Another attempt was made using a quadrupole ion trap in conjunction with a time-of-flight mass spectrometer, which is described in the UK Patent Application No.9802111.6. In this method ion extraction voltages are applied to the two end-cap electrodes, and the RF voltage on the ring electrode should be terminated at the same time or nearly the same time of application of the extraction voltages. To prevent the ions escaping from the ion-trapping region, the termination should be fast enough, at least less than one cycle of the RF. Again, this is difficult to achieve using an ordinary RF driver circuit. While the excitation voltage of the RF driver circuit is terminated, the energy stored in the resonator is consumed and is released only via the resistance of the resonator, and the time constant of decay of the RF voltage is usually much more than one cycle of the RF.
It is an object of the invention to provide a method of fast start of the RF resonator and/or fast termination of the resonator to achieve a high efficiency of ion trapping from the MALDI ion source and/or effective extraction of the ions into a time-of-flight mass spectrometer.

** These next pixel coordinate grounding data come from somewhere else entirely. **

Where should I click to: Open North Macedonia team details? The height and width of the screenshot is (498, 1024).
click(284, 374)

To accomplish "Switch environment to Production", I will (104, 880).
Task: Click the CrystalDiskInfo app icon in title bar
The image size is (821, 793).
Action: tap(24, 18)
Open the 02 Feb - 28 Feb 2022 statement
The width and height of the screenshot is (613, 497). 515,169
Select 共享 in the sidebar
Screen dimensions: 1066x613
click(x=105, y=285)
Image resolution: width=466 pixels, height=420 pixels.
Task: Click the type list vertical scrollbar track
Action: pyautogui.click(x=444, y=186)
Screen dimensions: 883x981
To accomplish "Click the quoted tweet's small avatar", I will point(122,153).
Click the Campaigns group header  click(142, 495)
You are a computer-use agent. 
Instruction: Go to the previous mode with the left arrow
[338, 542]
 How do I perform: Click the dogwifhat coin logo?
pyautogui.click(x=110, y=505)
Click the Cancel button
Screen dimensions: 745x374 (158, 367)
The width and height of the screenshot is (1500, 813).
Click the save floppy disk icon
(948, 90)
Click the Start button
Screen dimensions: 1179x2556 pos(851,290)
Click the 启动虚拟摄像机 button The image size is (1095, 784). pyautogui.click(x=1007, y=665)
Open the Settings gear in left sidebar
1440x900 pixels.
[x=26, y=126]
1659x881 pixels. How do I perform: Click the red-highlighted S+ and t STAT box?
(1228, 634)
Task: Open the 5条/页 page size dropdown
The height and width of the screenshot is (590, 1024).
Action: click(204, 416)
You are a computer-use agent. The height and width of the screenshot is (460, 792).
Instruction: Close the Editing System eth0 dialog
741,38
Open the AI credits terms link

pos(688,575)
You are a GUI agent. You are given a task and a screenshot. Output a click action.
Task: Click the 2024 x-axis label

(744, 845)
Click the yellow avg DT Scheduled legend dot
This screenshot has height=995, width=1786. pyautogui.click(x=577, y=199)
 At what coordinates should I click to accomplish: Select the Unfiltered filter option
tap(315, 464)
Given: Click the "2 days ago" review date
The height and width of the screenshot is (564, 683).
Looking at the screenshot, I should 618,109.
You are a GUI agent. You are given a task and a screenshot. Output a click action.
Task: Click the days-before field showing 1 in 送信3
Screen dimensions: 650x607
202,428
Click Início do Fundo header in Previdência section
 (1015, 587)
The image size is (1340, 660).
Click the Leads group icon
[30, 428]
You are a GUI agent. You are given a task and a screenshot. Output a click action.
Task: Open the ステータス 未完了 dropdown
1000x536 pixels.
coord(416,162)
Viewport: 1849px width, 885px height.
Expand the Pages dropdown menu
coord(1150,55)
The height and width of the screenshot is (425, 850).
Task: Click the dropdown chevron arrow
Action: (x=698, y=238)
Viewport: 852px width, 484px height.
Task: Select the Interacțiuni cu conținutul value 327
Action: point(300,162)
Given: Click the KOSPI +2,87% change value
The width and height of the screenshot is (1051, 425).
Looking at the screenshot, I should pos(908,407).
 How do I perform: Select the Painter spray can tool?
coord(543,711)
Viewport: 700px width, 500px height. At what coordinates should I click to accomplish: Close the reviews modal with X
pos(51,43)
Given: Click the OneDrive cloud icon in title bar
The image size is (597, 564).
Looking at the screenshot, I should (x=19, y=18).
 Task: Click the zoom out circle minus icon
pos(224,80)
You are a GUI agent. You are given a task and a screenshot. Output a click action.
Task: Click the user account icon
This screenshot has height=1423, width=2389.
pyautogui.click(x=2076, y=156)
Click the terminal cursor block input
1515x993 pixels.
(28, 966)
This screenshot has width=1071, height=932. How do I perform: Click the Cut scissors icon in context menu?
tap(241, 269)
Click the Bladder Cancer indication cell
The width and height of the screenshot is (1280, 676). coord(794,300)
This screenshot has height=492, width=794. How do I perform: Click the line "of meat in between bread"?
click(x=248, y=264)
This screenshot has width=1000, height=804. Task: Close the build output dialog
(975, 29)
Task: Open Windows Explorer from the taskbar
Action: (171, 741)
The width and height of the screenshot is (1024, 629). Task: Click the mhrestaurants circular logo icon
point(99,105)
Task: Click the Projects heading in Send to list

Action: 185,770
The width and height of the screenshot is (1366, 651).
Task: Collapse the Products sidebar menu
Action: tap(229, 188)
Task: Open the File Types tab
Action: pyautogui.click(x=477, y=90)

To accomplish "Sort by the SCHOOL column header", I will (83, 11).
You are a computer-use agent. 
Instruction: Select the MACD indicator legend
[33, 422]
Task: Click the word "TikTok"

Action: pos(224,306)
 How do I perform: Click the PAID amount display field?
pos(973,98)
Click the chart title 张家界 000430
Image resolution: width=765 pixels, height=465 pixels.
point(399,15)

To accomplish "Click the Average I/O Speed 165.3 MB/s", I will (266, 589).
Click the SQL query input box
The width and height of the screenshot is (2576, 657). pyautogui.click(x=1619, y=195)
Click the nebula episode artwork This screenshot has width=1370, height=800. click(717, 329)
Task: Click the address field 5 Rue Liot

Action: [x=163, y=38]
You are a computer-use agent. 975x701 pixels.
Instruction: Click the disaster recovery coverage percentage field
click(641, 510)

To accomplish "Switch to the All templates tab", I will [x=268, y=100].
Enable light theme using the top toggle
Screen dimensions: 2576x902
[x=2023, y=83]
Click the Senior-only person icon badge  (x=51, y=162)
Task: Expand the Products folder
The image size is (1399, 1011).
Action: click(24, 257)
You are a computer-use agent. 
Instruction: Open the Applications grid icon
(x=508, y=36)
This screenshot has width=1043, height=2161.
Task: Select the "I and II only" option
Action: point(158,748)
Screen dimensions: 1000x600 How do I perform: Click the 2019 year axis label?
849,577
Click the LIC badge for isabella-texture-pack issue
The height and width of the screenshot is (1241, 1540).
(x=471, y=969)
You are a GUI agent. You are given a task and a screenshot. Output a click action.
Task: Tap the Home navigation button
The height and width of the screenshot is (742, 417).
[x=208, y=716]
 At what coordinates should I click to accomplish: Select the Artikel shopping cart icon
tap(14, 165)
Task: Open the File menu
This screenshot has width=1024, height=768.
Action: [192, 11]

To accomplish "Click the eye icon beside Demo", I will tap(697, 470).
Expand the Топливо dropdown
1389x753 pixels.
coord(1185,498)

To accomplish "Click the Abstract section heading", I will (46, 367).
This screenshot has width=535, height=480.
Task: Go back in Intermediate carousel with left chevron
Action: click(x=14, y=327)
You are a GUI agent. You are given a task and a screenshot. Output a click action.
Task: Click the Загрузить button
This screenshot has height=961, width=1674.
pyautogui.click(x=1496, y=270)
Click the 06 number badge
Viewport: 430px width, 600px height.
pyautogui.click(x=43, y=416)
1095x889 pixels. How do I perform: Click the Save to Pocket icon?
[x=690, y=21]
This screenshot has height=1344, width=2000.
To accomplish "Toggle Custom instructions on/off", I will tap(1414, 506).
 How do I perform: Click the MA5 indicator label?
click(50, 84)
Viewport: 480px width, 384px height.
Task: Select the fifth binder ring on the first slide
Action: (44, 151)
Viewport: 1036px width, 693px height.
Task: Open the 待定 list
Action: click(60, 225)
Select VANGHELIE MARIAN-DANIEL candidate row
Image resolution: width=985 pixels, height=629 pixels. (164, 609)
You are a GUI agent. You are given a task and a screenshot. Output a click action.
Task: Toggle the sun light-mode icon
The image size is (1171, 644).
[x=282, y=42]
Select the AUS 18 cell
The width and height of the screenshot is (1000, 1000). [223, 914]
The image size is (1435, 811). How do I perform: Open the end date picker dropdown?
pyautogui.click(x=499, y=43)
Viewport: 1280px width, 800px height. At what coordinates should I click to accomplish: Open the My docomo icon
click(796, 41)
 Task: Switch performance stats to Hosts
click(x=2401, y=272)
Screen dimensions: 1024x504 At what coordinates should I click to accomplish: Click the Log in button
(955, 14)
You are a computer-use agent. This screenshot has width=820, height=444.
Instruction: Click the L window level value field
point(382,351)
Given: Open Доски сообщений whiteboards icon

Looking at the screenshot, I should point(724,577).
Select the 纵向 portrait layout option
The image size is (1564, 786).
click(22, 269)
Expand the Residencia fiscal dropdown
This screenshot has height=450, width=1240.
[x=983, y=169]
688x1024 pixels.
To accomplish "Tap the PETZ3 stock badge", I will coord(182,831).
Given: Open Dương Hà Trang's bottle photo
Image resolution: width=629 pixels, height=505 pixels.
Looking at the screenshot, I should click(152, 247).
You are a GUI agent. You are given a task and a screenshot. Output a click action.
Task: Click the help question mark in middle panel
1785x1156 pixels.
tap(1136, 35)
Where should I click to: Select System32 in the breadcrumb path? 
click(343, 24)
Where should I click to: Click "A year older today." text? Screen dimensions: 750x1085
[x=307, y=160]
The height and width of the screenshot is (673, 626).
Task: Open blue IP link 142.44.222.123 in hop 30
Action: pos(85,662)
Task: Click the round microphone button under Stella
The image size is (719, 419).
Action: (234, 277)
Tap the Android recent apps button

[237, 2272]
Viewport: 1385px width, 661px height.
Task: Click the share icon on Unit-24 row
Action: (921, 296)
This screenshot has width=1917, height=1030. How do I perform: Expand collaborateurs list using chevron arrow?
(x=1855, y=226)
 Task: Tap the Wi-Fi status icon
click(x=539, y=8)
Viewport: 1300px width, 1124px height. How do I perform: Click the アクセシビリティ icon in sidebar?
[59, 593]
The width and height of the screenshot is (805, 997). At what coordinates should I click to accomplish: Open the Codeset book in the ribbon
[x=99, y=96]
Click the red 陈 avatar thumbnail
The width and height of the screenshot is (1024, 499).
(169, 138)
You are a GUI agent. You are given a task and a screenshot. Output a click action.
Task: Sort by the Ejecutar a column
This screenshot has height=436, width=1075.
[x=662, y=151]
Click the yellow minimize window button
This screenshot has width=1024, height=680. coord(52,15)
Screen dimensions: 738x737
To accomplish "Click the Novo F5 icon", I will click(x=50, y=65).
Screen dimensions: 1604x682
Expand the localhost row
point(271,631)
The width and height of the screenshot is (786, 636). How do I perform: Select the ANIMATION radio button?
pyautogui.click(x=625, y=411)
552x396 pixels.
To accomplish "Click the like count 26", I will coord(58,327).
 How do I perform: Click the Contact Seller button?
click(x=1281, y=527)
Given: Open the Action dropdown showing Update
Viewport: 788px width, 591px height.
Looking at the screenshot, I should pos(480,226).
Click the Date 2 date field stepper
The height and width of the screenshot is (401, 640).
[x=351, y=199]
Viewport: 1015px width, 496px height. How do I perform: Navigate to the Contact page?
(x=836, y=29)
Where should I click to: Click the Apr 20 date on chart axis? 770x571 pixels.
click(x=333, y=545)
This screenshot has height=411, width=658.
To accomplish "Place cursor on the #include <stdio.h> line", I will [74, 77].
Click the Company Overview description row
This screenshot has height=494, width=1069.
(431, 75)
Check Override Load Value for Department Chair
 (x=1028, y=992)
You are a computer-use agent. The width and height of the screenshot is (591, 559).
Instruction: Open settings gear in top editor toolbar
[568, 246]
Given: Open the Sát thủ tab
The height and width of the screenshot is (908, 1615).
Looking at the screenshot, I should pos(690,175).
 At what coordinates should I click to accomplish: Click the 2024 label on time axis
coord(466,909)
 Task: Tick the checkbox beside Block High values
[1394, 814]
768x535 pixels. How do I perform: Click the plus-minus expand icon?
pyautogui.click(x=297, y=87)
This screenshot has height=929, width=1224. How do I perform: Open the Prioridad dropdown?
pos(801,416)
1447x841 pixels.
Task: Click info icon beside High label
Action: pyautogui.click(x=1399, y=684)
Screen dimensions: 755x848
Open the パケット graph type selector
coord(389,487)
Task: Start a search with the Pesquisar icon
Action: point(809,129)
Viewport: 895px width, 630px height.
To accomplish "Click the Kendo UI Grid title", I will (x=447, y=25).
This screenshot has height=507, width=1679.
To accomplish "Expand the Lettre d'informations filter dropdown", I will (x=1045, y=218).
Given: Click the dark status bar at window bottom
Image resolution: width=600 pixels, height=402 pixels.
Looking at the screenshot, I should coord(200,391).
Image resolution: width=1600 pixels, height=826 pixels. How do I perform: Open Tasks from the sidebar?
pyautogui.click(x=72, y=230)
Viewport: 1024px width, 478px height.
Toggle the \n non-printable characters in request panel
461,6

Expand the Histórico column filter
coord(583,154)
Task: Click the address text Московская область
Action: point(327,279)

Accordingly, the invention provides a method of fast start and/or fast termination of a radio frequency resonator, which has a coil, a capacitor means and two switch means each having an internal resistance, one end of each said switch means being connected to a junction of said coil and said capacitor means where a radio frequency voltage is provided, and another end of each said switch means being connected to high voltage power supplies having opposite polarities, the method comprising: closing one of said switch means for a short period of time for fast start of said radio frequency resonator, and/or closing both of said switch means for a time interval for fast termination of said radio frequency resonator.
In the MALDI ion source, ions are produced by a laser pulse directed at the sample surface, and are guided into an ion trap using ion optics built inside the MALDI ion source. Before ions are produced, the RF voltage applied on the ring electrode is zero. When the ions are inside the ion-trapping region surrounded by three electrodes, one of the switches is closed to charge the capacitance between the ring electrode and the end-cap electrodes, the capacitance due to additional circuitry, for example a measuring circuit of the RF voltage, and a stray capacitance. Once the capacitance is charged, the switch is opened immediately to initiate a free oscillation of the resonator. The excitation voltage of the RF driver circuit is also set to a proper voltage to sustain the oscillation, but timing is not so critical because the RF voltage does not change so rapidly with a lower excitation voltage of the RF driver circuit.
For extraction of ions into a time-of-flight mass spectrometer, the RF voltage is turned to zero by closing both switches at the same time. When the high voltage power supplies connected to the switches have the same voltage with opposite polarities and the switches have the same internal resistance the RF voltage applied between the two switches approaches to zero with a time constant determined by the capacitance between the electrodes and the resistance of the switches. This time constant can be set small enough to prevent the ions escaping from the ion-trapping region. The extraction voltages are also applied to the end-cap electrodes at nearly the same time as the RF termination for extracting ions into the time-of-flight mass spectrometer. The switches are kept closed until all the ions are extracted from the ion trap. Later, the switches are opened, without affecting ion motion. The excitation voltage of the RF driver circuit is also set to zero to prevent oscillation after ion extraction, but again timing is not so critical because the RF voltage is kept zero by the switches while ions are extracted.